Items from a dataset
---

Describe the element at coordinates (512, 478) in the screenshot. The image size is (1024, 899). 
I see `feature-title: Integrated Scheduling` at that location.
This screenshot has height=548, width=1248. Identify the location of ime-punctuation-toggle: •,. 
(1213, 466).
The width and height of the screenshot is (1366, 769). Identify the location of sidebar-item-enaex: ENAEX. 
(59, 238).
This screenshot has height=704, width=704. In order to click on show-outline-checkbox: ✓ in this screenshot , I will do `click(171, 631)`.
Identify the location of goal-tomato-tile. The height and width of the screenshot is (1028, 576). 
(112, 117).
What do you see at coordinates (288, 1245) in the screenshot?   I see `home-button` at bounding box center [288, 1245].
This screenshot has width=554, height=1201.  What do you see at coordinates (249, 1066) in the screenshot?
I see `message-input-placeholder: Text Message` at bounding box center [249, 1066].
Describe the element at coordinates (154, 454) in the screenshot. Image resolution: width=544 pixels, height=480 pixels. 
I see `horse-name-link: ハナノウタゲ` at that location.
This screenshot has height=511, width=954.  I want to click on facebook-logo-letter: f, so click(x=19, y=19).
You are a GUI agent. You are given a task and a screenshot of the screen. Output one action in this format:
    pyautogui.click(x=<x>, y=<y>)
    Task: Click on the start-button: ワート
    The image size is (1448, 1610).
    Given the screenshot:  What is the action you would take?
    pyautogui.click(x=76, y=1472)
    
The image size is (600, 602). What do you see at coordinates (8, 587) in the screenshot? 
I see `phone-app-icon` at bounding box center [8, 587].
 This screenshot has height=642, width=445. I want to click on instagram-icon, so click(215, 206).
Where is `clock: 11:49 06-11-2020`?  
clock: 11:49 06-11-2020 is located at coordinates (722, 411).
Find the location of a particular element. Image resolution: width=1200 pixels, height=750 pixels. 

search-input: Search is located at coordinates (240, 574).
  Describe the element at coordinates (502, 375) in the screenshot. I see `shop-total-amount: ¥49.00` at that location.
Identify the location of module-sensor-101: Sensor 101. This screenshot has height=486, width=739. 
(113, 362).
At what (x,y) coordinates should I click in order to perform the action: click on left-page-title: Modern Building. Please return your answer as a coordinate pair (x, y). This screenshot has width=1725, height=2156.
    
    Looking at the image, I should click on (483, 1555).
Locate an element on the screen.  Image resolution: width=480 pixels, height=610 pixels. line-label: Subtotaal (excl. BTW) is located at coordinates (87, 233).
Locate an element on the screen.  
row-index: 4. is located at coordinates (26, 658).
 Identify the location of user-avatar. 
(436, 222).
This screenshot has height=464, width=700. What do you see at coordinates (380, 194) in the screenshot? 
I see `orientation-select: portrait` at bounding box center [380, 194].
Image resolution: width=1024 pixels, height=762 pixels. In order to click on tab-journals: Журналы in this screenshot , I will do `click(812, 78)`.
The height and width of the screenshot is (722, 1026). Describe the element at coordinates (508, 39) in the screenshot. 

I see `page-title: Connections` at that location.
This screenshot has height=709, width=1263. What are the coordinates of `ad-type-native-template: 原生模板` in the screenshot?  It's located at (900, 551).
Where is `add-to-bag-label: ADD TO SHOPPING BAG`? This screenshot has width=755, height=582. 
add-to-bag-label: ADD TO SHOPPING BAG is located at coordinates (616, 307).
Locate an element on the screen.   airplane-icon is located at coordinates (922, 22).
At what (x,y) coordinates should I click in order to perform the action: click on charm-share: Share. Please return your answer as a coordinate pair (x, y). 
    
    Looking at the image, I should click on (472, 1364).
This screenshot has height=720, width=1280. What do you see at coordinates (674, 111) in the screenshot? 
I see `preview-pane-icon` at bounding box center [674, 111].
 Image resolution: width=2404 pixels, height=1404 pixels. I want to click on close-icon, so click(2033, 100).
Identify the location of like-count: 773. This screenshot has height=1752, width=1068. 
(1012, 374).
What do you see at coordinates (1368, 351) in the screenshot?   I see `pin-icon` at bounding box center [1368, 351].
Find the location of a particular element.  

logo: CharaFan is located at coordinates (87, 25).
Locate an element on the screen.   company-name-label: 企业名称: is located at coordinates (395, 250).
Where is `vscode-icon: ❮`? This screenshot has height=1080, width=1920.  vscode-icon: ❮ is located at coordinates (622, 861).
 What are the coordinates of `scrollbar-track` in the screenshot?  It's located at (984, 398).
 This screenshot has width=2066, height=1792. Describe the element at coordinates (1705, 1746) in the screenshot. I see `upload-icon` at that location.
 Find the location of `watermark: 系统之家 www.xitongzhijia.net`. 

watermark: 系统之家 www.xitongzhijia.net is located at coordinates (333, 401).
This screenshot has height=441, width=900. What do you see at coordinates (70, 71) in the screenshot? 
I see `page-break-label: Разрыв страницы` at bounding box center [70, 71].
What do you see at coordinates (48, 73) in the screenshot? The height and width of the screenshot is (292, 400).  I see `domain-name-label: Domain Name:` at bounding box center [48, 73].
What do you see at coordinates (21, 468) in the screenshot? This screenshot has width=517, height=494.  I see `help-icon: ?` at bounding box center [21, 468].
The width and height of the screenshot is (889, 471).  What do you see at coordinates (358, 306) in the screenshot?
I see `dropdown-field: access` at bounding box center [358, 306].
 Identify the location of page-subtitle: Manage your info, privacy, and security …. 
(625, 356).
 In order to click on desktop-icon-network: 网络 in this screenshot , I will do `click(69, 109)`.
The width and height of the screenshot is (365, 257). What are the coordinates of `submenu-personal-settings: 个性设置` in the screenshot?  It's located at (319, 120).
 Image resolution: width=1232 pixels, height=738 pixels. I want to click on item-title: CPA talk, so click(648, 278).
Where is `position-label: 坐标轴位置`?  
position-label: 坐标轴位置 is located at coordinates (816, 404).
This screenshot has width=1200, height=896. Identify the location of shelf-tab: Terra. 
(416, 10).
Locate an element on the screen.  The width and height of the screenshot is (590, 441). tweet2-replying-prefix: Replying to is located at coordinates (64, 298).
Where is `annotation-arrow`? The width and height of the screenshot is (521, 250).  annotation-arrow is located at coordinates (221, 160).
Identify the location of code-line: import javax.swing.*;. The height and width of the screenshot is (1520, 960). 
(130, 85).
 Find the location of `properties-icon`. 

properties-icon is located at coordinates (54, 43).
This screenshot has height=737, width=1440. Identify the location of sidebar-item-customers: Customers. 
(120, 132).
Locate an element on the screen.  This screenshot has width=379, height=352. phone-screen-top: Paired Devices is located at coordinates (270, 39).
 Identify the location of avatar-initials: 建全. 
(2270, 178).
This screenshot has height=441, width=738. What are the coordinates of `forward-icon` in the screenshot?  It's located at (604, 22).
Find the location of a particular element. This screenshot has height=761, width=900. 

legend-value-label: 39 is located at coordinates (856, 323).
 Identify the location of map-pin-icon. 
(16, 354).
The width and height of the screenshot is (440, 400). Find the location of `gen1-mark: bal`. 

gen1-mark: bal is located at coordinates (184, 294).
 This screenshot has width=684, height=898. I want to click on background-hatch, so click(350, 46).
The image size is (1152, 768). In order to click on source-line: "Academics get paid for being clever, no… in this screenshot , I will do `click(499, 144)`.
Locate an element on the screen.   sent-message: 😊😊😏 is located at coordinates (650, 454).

---

→ Work required
Repeat the lines of the records beginning with the line containing "has width=755, height=582." and continuing through the line containing "Image resolution: width=2404".

→ Solution for this exercise
Where is `add-to-bag-label: ADD TO SHOPPING BAG`? This screenshot has width=755, height=582. 
add-to-bag-label: ADD TO SHOPPING BAG is located at coordinates (616, 307).
Locate an element on the screen.   airplane-icon is located at coordinates (922, 22).
At what (x,y) coordinates should I click in order to perform the action: click on charm-share: Share. Please return your answer as a coordinate pair (x, y). 
    
    Looking at the image, I should click on (472, 1364).
This screenshot has height=720, width=1280. What do you see at coordinates (674, 111) in the screenshot? 
I see `preview-pane-icon` at bounding box center [674, 111].
 Image resolution: width=2404 pixels, height=1404 pixels. I want to click on close-icon, so click(2033, 100).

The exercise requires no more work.